The Army kept Sergeant Bales’s identity secret for five days after he was arrested, and it has tried to purge the Internet of information about him.

But global tension and military reserve have done little to quiet Mr. Browne, a talkative man who works out of a century-old brick building in Seattle’s Pioneer Square.
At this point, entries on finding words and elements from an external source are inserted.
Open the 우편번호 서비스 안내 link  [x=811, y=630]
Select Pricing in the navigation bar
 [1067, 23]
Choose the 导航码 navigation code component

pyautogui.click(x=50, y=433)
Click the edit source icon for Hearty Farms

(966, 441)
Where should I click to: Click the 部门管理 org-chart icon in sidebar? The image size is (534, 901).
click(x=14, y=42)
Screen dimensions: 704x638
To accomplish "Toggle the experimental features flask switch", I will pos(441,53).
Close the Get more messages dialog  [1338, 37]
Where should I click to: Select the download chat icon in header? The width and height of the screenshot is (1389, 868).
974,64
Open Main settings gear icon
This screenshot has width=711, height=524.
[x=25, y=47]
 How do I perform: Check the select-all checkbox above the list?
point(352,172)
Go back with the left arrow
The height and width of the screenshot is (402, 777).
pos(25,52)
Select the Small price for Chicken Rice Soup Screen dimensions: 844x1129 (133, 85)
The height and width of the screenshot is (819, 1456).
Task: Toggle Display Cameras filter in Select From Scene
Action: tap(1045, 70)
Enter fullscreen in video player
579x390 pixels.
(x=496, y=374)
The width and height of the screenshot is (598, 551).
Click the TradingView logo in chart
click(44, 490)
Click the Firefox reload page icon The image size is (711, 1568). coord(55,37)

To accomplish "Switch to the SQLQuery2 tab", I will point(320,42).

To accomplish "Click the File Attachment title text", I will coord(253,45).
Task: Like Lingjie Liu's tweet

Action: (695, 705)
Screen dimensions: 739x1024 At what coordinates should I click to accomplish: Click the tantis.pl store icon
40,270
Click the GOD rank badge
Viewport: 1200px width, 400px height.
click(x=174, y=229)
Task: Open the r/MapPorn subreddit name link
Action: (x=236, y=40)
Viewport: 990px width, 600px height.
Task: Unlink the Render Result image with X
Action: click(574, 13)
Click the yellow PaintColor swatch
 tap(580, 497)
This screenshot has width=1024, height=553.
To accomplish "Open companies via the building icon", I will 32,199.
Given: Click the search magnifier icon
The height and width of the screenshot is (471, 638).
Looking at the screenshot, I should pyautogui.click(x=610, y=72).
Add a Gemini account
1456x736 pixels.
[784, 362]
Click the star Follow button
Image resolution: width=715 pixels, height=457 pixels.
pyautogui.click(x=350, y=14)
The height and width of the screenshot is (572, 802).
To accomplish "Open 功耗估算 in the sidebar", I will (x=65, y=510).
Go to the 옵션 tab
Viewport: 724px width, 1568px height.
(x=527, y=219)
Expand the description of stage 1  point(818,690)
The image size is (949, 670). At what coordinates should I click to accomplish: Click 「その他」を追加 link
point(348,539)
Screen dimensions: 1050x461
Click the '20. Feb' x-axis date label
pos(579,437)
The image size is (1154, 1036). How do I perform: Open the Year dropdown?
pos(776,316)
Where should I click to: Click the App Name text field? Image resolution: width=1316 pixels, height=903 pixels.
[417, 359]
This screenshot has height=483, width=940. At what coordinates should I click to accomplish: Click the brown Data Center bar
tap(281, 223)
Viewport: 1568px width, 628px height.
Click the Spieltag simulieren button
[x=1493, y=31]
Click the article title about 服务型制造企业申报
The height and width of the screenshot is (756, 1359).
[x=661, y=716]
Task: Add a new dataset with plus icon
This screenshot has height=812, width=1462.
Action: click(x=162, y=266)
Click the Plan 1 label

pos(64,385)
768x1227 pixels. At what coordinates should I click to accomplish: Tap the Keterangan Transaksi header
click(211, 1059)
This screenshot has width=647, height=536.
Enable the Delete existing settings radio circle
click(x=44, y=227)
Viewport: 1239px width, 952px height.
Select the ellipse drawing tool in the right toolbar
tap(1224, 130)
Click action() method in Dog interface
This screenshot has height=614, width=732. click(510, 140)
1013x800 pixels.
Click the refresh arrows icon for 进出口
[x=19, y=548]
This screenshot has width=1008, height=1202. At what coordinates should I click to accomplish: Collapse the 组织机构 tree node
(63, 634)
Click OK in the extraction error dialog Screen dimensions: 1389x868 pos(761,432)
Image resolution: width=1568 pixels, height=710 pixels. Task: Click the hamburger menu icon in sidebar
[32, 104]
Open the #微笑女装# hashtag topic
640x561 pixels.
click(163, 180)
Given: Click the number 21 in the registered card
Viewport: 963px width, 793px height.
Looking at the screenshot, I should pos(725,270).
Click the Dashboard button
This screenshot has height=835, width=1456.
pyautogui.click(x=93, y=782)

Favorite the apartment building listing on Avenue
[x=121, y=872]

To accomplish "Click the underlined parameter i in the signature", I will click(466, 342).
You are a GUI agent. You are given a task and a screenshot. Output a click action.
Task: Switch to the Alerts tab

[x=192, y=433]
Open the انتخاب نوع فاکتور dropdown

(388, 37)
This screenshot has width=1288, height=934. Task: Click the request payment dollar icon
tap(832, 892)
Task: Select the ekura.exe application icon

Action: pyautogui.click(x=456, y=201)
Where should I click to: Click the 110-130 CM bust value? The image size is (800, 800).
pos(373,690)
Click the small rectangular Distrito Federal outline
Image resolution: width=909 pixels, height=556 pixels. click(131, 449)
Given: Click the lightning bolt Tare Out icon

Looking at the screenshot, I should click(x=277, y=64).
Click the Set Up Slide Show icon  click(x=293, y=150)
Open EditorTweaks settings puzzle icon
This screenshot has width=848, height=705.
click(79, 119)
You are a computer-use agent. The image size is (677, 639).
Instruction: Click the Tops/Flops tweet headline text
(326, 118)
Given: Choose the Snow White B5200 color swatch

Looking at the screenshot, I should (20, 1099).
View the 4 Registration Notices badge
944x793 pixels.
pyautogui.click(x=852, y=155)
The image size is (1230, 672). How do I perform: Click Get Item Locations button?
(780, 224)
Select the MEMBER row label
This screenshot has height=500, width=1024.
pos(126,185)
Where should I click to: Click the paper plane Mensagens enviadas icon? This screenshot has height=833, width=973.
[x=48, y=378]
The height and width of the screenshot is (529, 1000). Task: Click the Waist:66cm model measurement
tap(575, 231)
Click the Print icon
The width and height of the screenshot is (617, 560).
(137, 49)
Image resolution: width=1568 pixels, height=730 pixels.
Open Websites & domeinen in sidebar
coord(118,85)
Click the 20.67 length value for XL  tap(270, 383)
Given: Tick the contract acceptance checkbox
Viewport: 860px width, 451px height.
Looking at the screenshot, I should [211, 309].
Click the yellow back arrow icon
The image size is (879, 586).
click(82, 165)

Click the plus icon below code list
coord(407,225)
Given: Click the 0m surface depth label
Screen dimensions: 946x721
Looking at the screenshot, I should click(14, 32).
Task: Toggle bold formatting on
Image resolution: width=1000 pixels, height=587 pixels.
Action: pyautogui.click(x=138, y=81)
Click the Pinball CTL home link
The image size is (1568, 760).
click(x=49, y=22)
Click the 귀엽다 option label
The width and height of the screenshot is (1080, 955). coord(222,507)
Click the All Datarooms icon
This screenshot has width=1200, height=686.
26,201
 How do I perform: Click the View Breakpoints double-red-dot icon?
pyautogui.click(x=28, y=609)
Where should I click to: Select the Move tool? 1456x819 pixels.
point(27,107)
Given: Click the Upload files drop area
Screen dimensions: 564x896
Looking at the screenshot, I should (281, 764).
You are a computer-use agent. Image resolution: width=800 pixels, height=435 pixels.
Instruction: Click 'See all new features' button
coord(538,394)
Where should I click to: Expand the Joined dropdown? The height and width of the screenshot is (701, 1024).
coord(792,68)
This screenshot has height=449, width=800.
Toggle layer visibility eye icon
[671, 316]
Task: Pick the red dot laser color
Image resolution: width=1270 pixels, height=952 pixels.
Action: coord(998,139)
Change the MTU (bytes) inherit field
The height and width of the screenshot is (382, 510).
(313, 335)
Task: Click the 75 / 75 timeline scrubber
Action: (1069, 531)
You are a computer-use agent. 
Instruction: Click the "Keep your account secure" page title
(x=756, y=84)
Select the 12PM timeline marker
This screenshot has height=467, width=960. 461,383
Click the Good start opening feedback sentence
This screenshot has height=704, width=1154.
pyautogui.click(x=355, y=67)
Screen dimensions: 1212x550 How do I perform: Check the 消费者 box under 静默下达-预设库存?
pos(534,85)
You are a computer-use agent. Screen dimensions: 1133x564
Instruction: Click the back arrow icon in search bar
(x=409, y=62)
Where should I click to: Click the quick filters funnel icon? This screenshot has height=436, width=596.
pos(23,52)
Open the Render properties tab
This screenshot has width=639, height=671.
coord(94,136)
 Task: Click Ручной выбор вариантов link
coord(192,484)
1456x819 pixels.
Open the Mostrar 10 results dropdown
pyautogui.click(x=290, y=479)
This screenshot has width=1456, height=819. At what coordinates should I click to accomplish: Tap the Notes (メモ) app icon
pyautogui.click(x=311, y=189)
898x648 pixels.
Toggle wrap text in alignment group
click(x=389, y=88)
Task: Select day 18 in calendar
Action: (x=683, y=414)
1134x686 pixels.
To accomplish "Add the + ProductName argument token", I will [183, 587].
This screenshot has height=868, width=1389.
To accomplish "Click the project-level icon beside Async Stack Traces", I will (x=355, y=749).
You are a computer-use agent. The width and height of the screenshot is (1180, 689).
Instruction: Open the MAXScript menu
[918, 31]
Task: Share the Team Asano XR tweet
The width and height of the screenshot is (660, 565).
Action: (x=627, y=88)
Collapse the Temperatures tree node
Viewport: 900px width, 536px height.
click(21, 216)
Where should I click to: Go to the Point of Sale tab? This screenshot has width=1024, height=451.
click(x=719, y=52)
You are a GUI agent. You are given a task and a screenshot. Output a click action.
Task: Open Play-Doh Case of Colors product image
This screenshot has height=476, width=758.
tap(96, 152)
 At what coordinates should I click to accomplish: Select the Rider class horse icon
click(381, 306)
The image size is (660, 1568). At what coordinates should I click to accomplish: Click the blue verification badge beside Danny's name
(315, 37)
“He’s definitely a renegade among defense attorneys,” said Daniel T. Satterberg, the King County prosecuting attorney, who has known Mr. Browne for a quarter-century and has clashed with him more than once. “And I mean that in a respectful sense. He is his own man. He calls his own shots, and he doesn’t have to answer to anybody.”

Mr. Browne is as loose and improvisational as the Army is buttoned-up and scripted. They wear camouflage and crew cuts. He wears blue velvet blazers and shoulder-length hair. Ask him a question, and he might not stop answering it.

“People understand that we have created these soldiers,” Mr. Browne said in an interview. “Your tax dollars, my tax dollars are funding this. We all have responsibility there. That’s why the government wants to paint him as a rogue soldier, because the government doesn’t want to take responsibility. I’m not sure if this is a good metaphor, but in the Frankenstein movies, Frankenstein was not the monster. The monster was Dr. Frankenstein, who created Frankenstein.”

“We’re putting these young men and women in impossible situations,” he continued. “I think the general public knows that, and I think this has brought to the public attention a dialogue about the war that the government would rather not have.”

Mr. Browne has plenty of detractors. He is all flair and splash in a city not known for either. He does not mix frequently with the city’s other powerful lawyers.

When he rides the ferry home to Bainbridge Island in the evening, he sits alone, reading or listening to an iPod. (The guitarist William Ackerman is a favorite.)